#### Exercise description:
Lay out the material below as a numbered list, from the line with "Where should I" up to and including the last line, and skip any blank lines. Omit the pictures from your answer.

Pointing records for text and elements
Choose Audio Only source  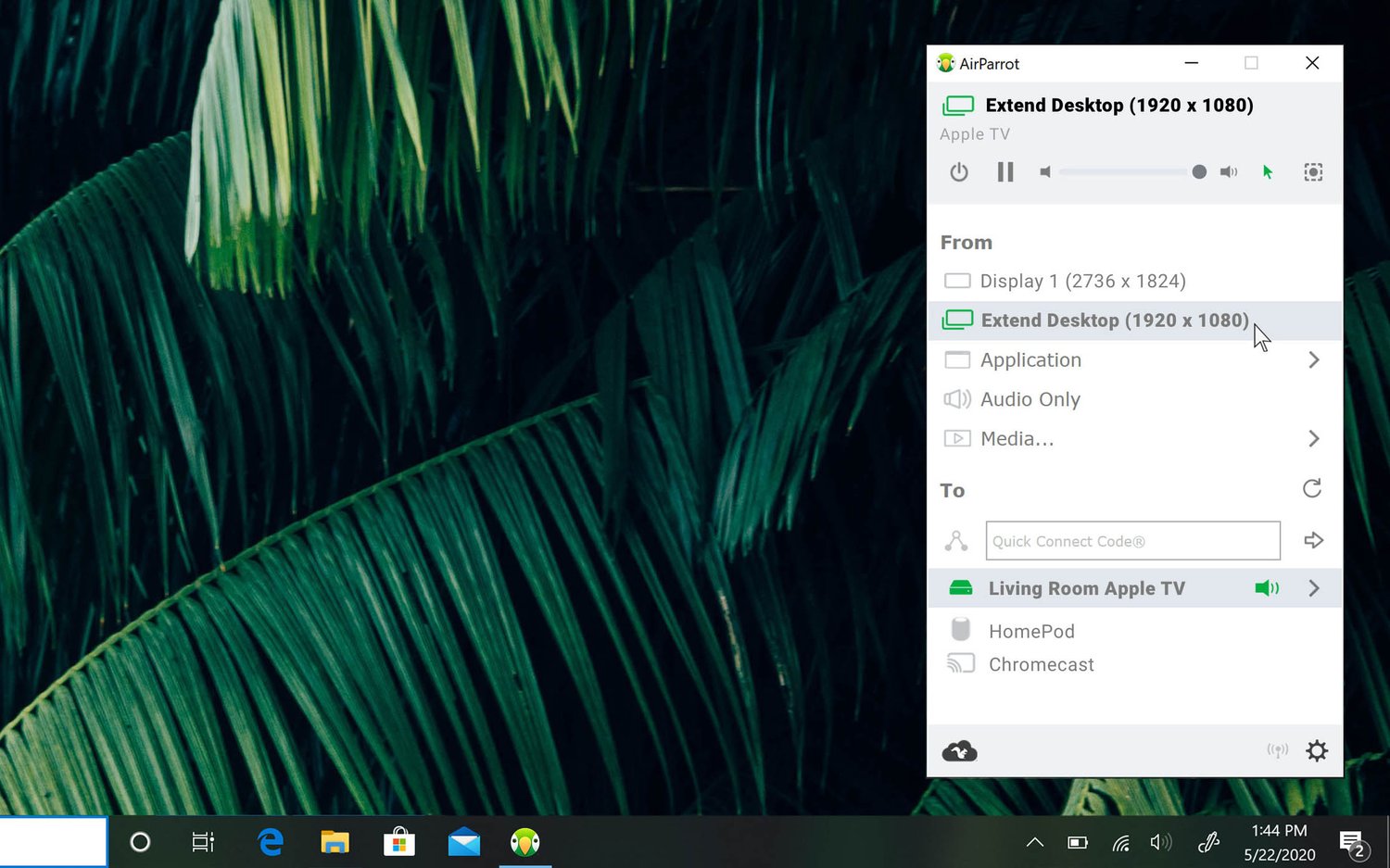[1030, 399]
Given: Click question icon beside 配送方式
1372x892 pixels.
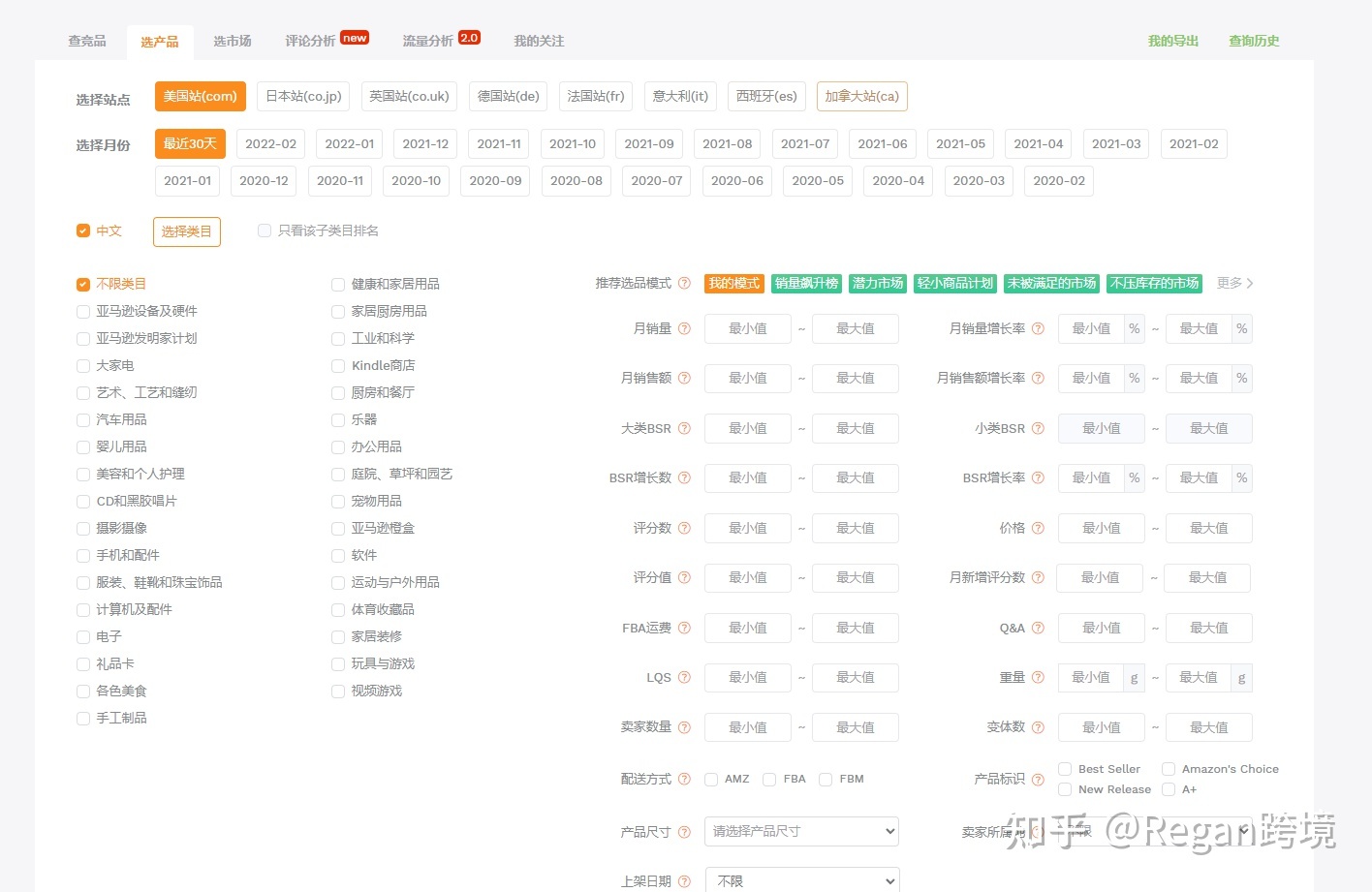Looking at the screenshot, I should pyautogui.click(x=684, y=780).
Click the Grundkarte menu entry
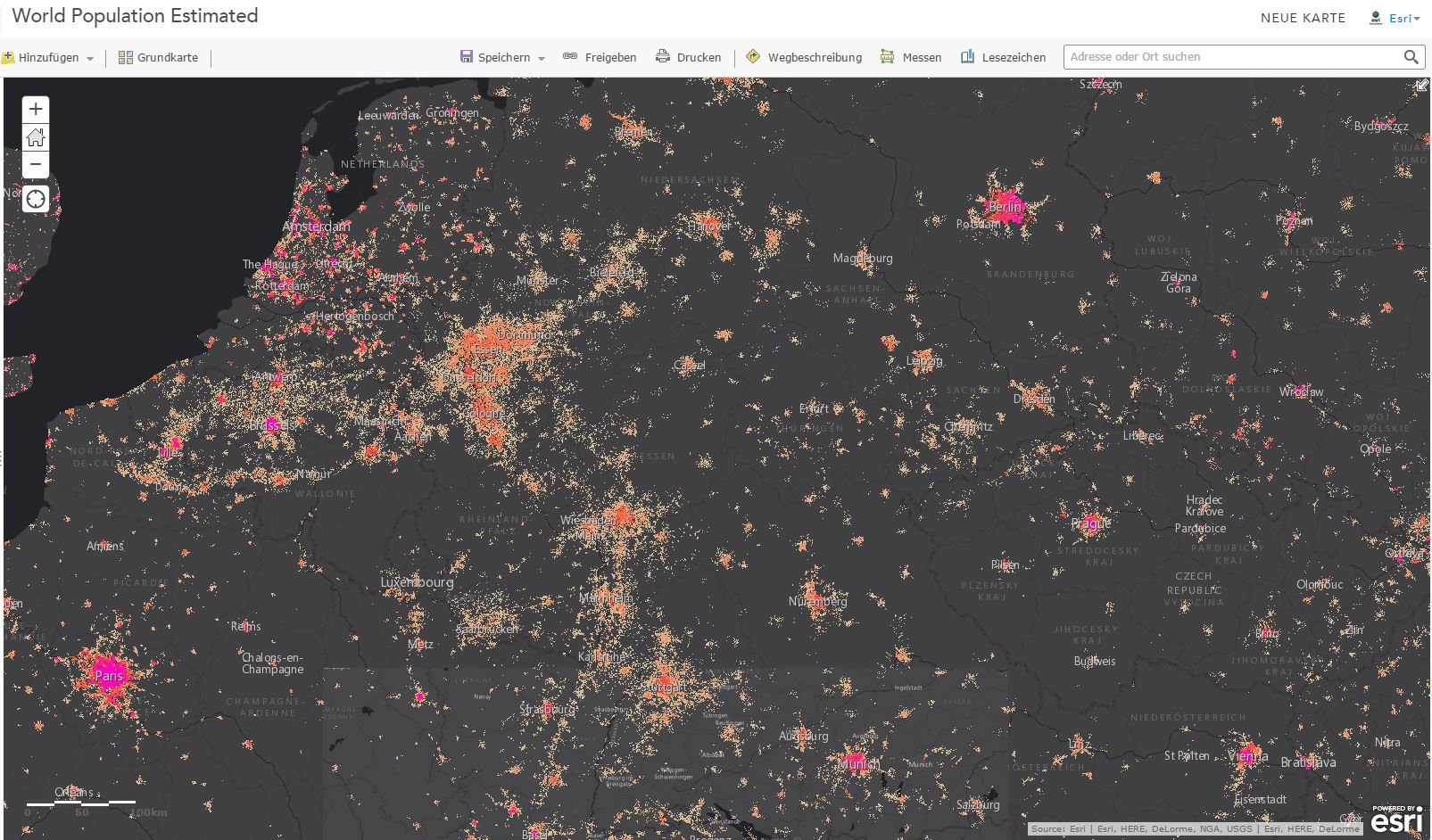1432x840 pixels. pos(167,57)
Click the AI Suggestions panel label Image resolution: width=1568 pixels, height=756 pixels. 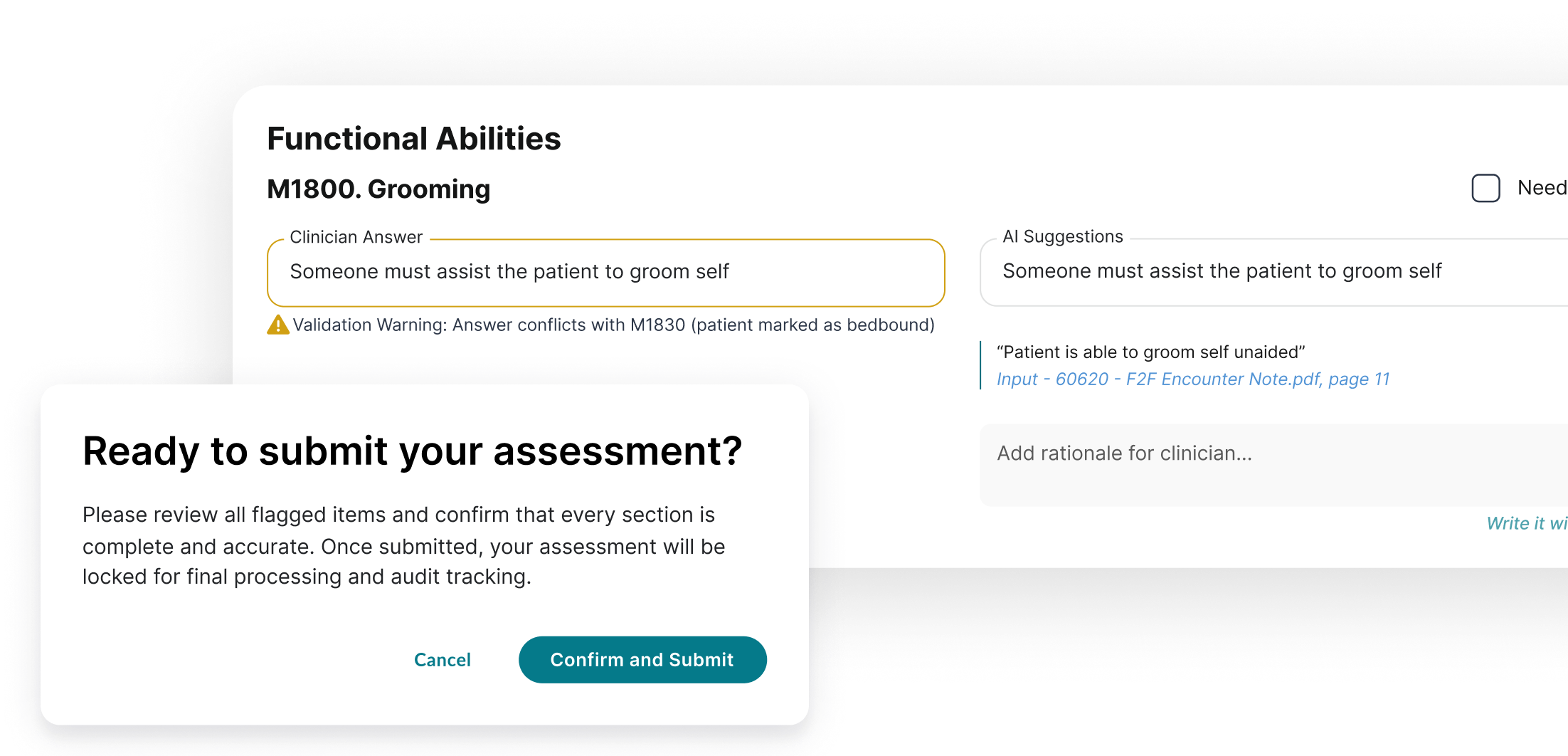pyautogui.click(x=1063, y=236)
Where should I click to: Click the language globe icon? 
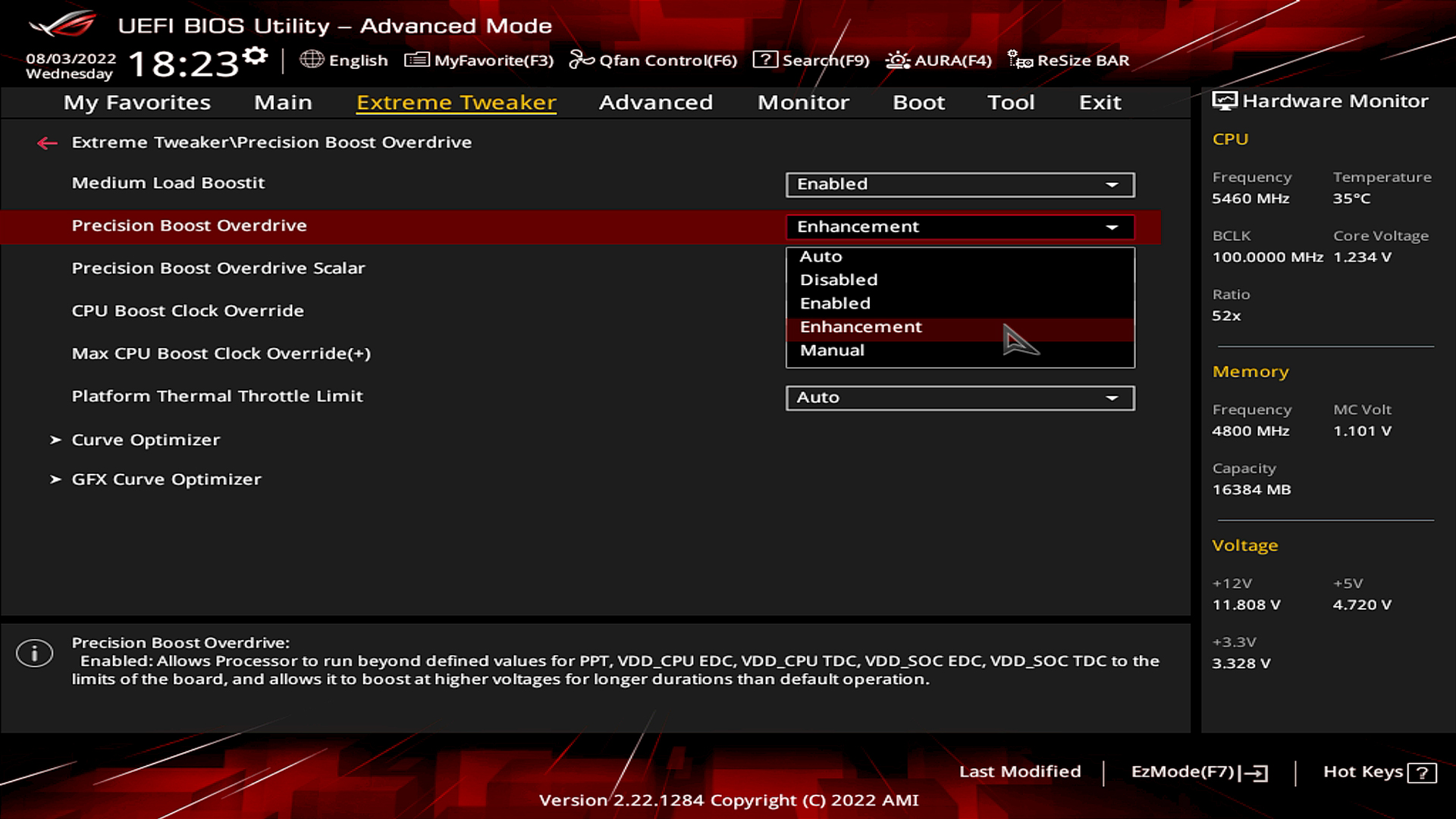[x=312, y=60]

#### Response to the task:
1. Where should I click to: Click the language globe icon? 
2. [x=312, y=60]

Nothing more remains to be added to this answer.